Document text:
>>
## Inisiasi

In [1]:
import pymysql
from sqlalchemy import create_engine
import pandas as pd

host = '127.0.0.1'
port = "3306"
user = 'root'
password = 'ugm2018'
database = 'gdelt2'

table_name = 'events_LA'
fips_country_code = 'LA'
country_code = 'LAO'

conn_str = 'mysql+pymysql://{}:{}@{}:{}/{}'.format(user, password, host, port, database);           
engine = create_engine(conn_str)

def run(sql):
    df = pd.read_sql_query(sql,engine)
    return df

def execute(sql):
    return engine.execute(statement=sql)


### Cleansing Strategy
- Observe Events by year
- Make sure date in range of 2003-2017
- Filter by Actor1CountryCode or Actor2CountryCode
- Deduplicate SOURCEURL (contained http/https)
- For null SOURCEURL and non http source, deduplicate news by theirs similiarities (AvgTone, ActionGeoLat, ActionGeoLong, GoldSteinScale, EventCode)

****

### a. Get Total News 
___

In [8]:
total_news = run("""
SELECT         
    count(GLOBALEVENTID) as count 
FROM {} 
""".format(table_name))

print('Total News :', total_news['count'][0])

Total News : 102417


### b. Make sure date in range of 2003-2017
___

#### 1. Preview

In [9]:
out_of_range_counter = run("""
select count(GLOBALEVENTID) as count from {} where Year < 2003 or Year > 2017
""".format(table_name))

print('Out of Range :', out_of_range_counter['count'][0])


Out of Range : 0


#### 2. Execute Deletion

In [None]:
execute("""
delete from events_LA where Year < 2003 or Year > 2017
""")

### c. Filter by Actor1CountryCode or Actor2CountryCode

#### 1. Preview

In [12]:
data = run("""
<<
Dataset excerpt:
>>
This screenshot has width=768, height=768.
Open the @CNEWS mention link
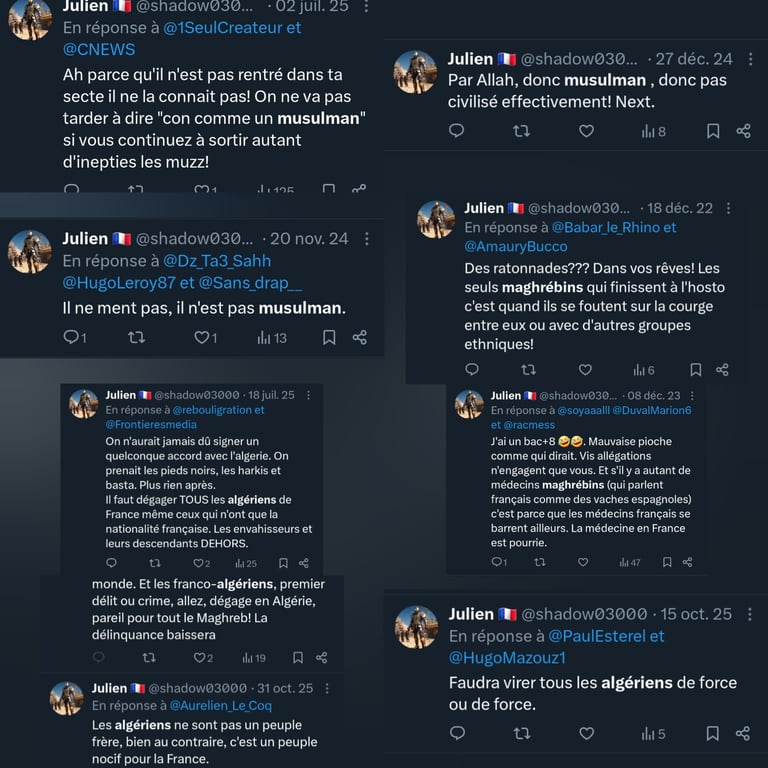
<<
Goal: Can you carry on the GDELT cleansing notebook from its final line? The data above stand apart from the GDELT cleansing notebook.

Written answer:
select GLOBALEVENTID, SOURCEURL, Actor1CountryCode, Actor2CountryCode 
from {} WHERE Actor1CountryCode <> '{}' AND Actor2CountryCode <> '{}'
""".format(table_name, country_code, country_code))

data

Unnamed: 0,GLOBALEVENTID,SOURCEURL,Actor1CountryCode,Actor2CountryCode


#### 2. Execute Deletion

In [13]:
execute("""
delete from events_LA WHERE Actor1CountryCode <> '{}' AND Actor2CountryCode <> '{}'
""".format(table_name, country_code, country_code))

<sqlalchemy.engine.result.ResultProxy at 0x7fb500065358>

### Deduplicate URL (http/https filled data)

In [None]:
# observations

# run("""
#    select SOURCEURL, AvgTone, count(*)
#        from   events_LA
#        where  SOURCEURL like 'http://%%' OR SOURCEURL LIKE 'https://%%'
#        group by SOURCEURL, AvgTone
# """)

run("""
SELECT t1.GLOBALEVENTID, t1.SOURCEURL,  
  ROW_NUMBER() OVER(PARTITION BY t1.SOURCEURL ORDER BY t1.SOURCEURL) AS DuplicateCount
  FROM events_BX t1
  WHERE t1.SOURCEURL like 'http://%%' OR t1.SOURCEURL LIKE 'https://%%'
  """)

# execute("""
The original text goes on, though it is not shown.